__ENTRIES PROVIDED__.
________________________

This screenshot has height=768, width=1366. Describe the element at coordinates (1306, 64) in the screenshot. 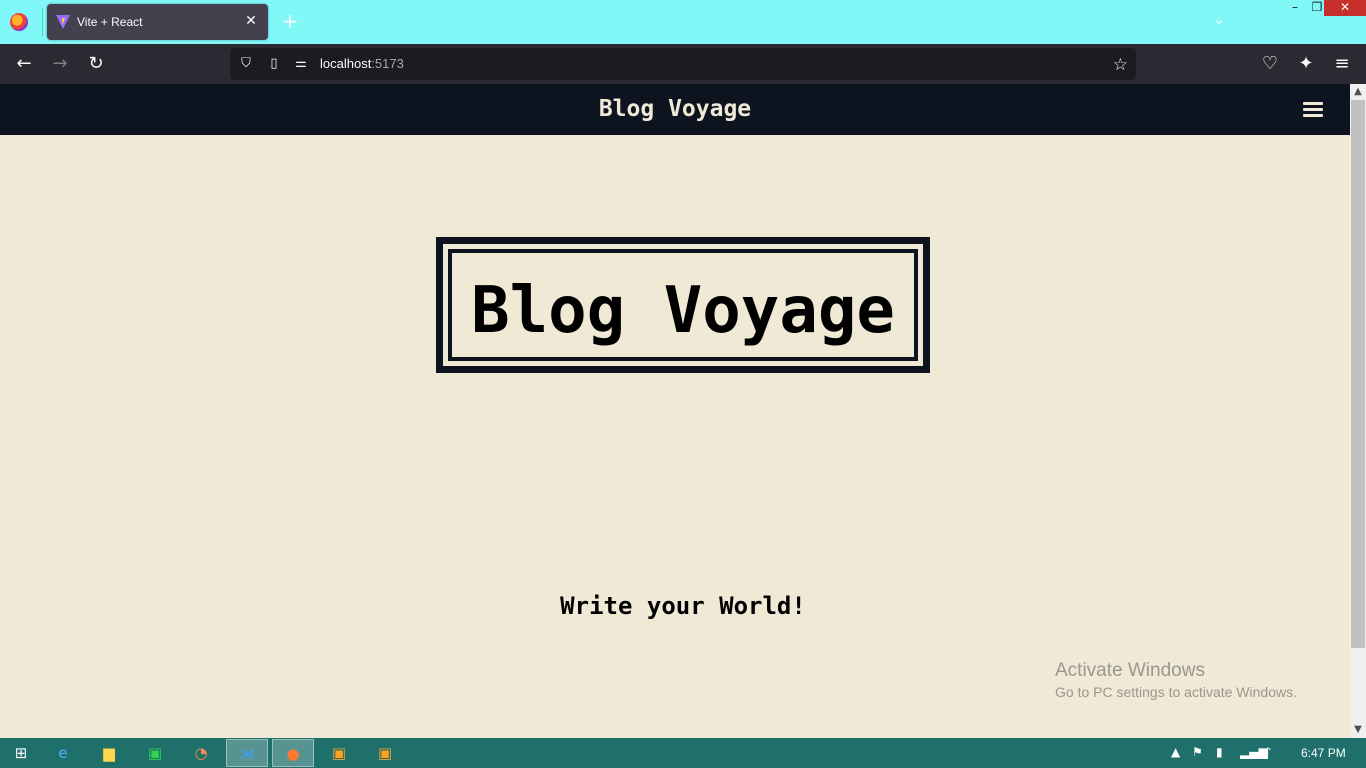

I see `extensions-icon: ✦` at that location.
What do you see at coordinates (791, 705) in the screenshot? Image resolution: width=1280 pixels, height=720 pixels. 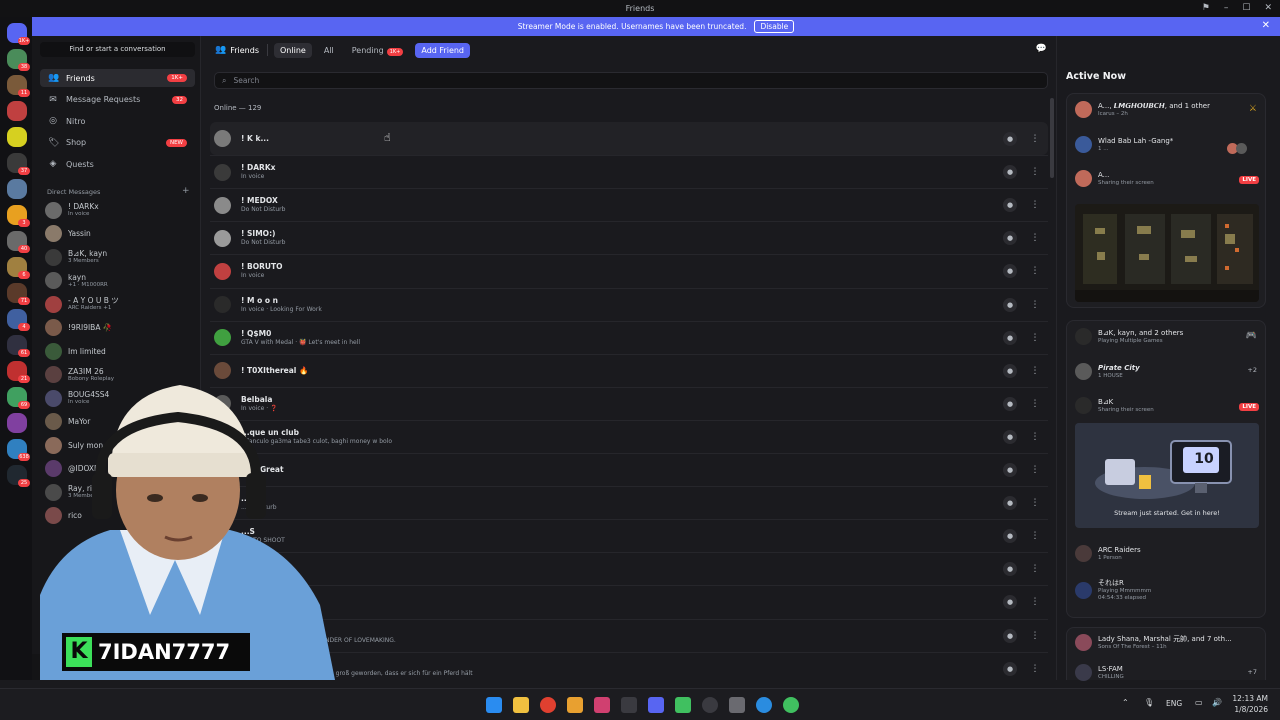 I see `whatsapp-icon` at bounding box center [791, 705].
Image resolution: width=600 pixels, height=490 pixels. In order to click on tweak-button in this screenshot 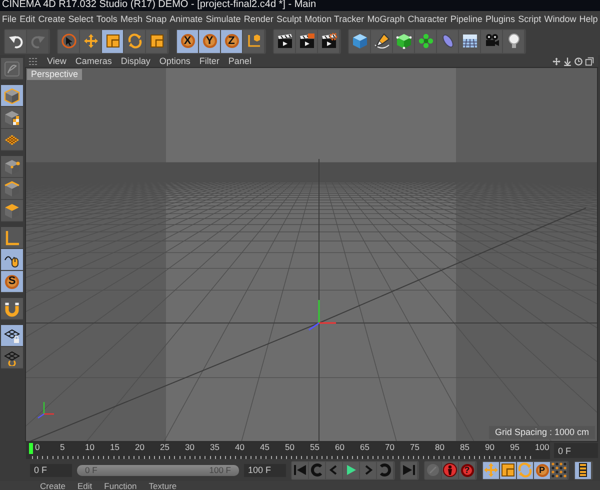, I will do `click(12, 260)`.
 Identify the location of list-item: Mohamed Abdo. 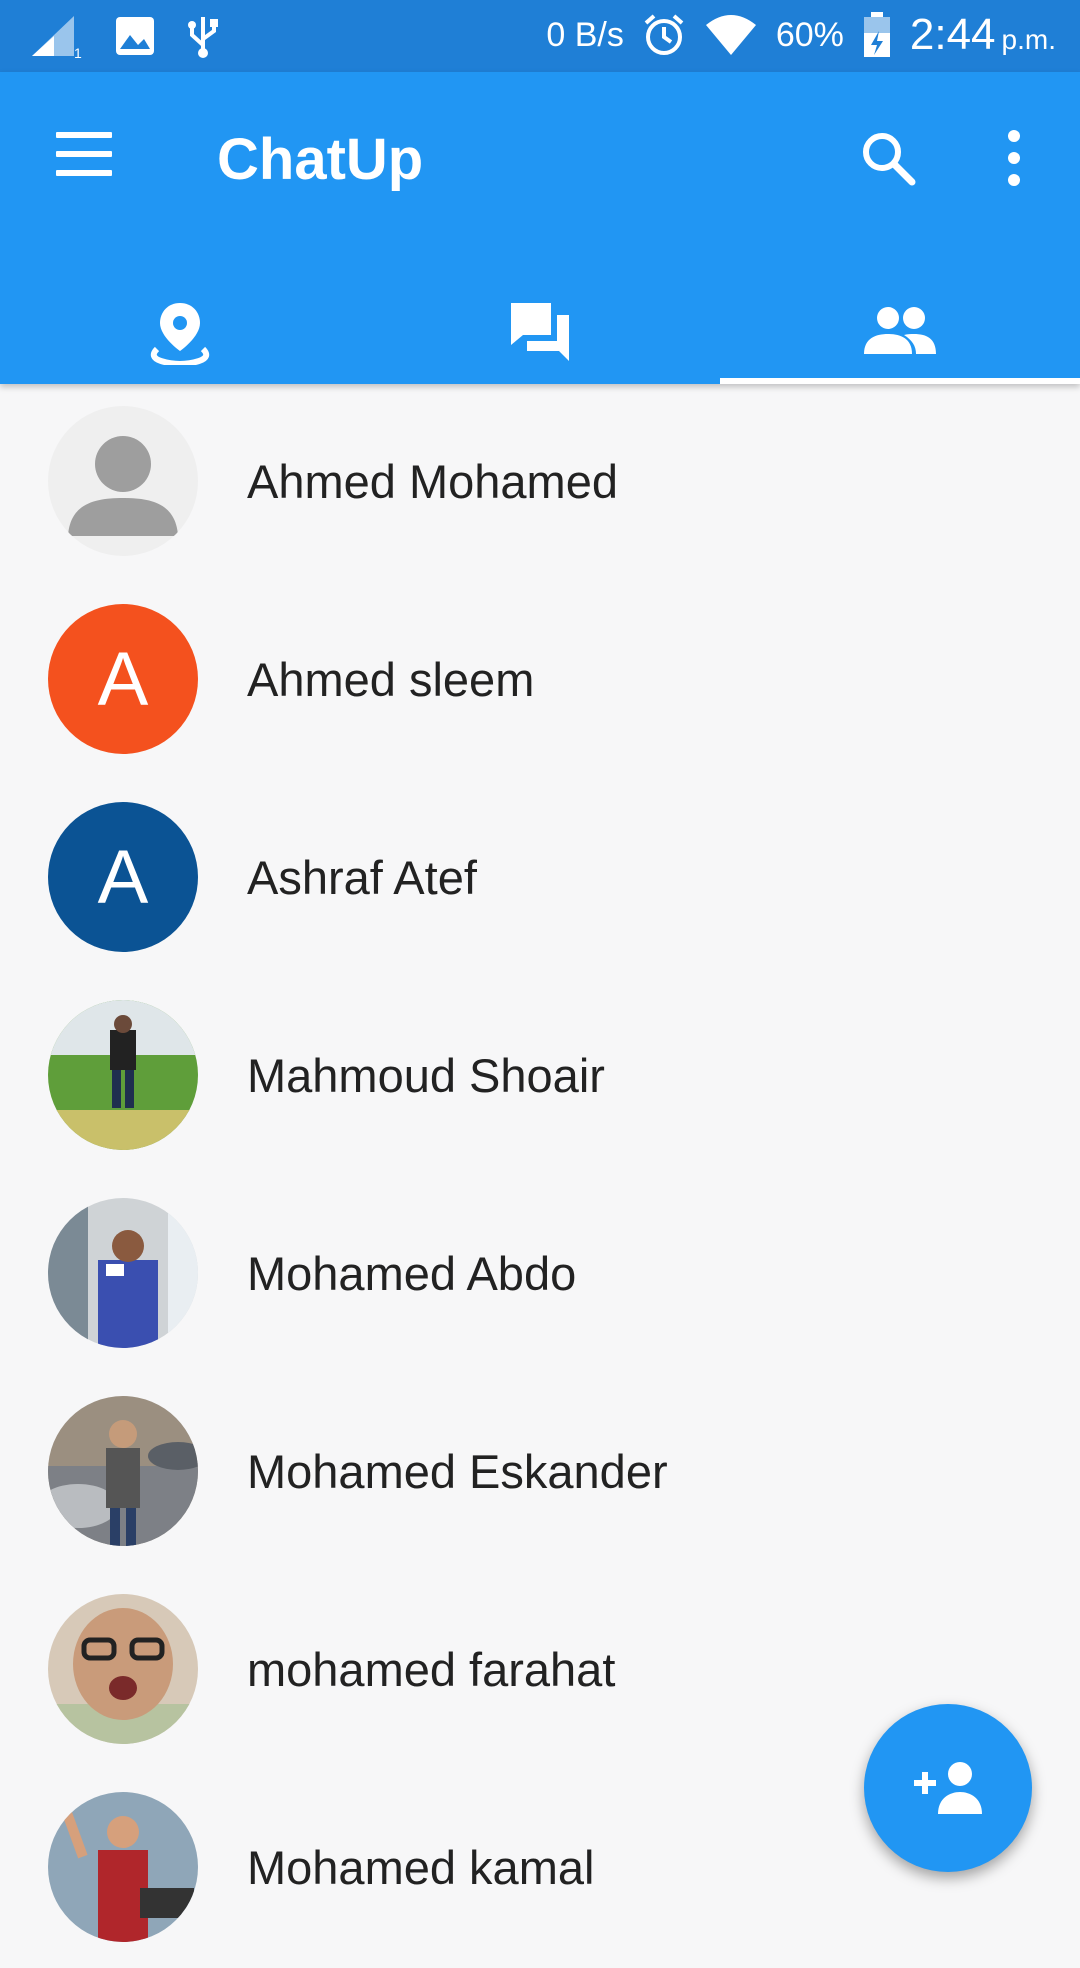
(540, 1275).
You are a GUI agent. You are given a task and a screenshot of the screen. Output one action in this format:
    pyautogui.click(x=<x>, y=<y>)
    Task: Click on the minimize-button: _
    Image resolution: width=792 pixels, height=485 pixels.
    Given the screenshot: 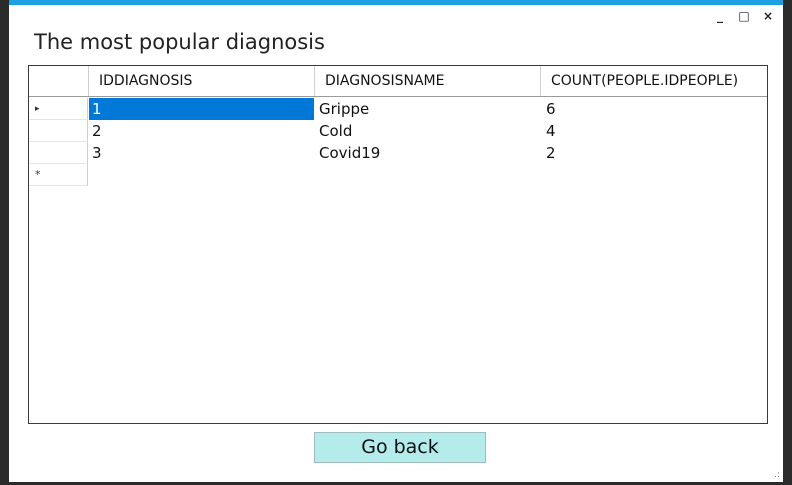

________________________

__WORK REQUEST__. Turn the lines from the one containing "Identify the location" through the end of the records into a Markdown table with the columns Row and Line, numbering each row and skipping blank lines. Leave the pictures out of the table.

__SOLVED EXERCISE__.
| Row | Line |
|---|---|
| 1 |  Identify the location of list-item: Mohamed Abdo.  |
| 2 | (540, 1275). |
| 3 | You are a GUI agent. You are given a task and a screenshot of the screen. Output one action in this format: |
| 4 |     pyautogui.click(x=<x>, y=<y>) |
| 5 |     Task: Click on the minimize-button: _ |
| 6 |     Image resolution: width=792 pixels, height=485 pixels. |
| 7 |     Given the screenshot:  |